そして、その協定によってリトリアには優れた北の技術の一部が流入しています。また、リトリア、ベルデ両国の政治的に立場を失った貴族などが亡命する先としても利用されています。そしてその対価として我々は労働人口の提供を行うことになっています」
そう、チャールズが言うと、今まで末席の方で静かに聞いていたスミスが口を開いた。
「王子様、一つ確認したいんだが、その休戦とやらは一体いつ結ばれたものなんだ?」
静かに、しかし芯のある声でスミスは身分が天と地ほども違うチャールズに対して、そう尋ねた。
「30年ほど前になります」
チャールズがそういった瞬間、バキッ! 音が部屋に響く。
そうして、今まで皆で囲んでいたテーブルが割れた。
上に大の大人が3人寝転がっても余りあるテーブルが、厚さが辞書ほどもあるテーブルが、木の筋に沿って真っ二つに割れた。
場の者たちは、驚くこともできずに、ただ、息を飲む。
「それっていうのは俺の息子が生きていて、労働力として北の蛮族どものところにいるっていうことなんか……?」
今さっき机を叩き割った人と同一人物なのが信じられないほど、スミスは弱々しい口調で尋ねる。
「どの遠征隊で北へ向かいましたか?」
「ドートリス隊だったはずだ……」
「確かに、リストにあった隊です」
チャールズはそう言うと、椅子から立ち上がると、頭を下げる。
「北へ向かった兵士たちは、移民待遇で迎えられることが約束されています。

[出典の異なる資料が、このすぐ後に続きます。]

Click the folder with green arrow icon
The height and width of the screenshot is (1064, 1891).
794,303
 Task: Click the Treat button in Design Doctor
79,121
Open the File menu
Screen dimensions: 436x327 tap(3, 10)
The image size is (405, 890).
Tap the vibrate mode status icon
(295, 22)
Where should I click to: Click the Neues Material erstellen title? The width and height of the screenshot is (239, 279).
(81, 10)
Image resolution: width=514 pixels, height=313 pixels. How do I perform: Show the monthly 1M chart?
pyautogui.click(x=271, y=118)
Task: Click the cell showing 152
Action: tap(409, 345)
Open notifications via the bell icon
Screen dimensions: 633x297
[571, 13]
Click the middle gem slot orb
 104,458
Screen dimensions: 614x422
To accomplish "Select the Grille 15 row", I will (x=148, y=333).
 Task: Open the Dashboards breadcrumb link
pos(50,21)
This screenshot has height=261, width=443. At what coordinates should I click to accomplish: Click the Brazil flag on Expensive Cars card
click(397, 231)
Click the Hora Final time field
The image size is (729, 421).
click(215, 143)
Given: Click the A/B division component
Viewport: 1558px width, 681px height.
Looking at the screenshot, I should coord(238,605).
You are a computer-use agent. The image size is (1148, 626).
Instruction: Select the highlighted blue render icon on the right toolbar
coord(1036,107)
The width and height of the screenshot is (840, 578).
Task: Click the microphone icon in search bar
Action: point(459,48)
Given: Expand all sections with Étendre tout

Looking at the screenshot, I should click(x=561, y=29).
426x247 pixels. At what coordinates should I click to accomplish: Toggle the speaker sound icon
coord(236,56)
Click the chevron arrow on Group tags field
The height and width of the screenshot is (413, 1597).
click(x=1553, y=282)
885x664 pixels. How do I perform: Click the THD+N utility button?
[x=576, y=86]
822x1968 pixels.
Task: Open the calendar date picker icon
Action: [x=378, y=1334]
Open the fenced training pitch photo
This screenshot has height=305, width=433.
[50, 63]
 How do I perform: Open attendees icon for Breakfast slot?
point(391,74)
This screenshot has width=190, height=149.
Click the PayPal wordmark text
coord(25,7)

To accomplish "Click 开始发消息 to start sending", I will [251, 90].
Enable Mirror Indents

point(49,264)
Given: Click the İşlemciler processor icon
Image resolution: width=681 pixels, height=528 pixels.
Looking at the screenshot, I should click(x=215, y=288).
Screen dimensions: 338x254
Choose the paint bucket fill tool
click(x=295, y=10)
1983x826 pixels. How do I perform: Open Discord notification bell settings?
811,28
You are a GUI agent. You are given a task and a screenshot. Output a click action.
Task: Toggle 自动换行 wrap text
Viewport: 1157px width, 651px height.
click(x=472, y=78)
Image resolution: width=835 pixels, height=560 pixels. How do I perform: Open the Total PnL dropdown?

また、了承を得られた兵士のみが北へ向かわされることになっています。そして、了解を得られた兵士には守秘義務が課され、家族でさえ話すことは許されません」
「私は、そんな制度は間違っていると思い、今回北の蛮族と交渉したいと思っている。息子さんを北へ送った当事者である王家の人間である私だが、どうか協力してほしい」
チャールズは頭を下げ続ける。
30秒ほど、時が止まったように、場は静寂に包まれた。
そして、スミスが口を開く。
「協力もなにも息子にまた会えるならなんでも協力はする。強制性がなかったなら恨みはしねえ、ただ、俺は何も言わずに出ってった息子を一発ぶん殴って、そんなルールを定めた政治とやらも殴ってやりたい」
スミスがそう言うと、チャールズは答える。
「私は、この大陸を変えたいと思っている、リトリア、ベルデ、北の蛮族関係なく、平和な世の中を作る王になりたい」
「俺は、歴史の重大な場面を目撃してるのかもなあ――すまねえ、少し、頭を冷やしてくる」
スミスは、そう言うと、先程自分で真っ二つにしたテーブルを抱え上げ、そのまま退出していった。
「いやはや、親の愛情ってもんはすごいもんだな!」
そう言って、笑うのはポワチエだが、他に笑うのものは誰もいなかった。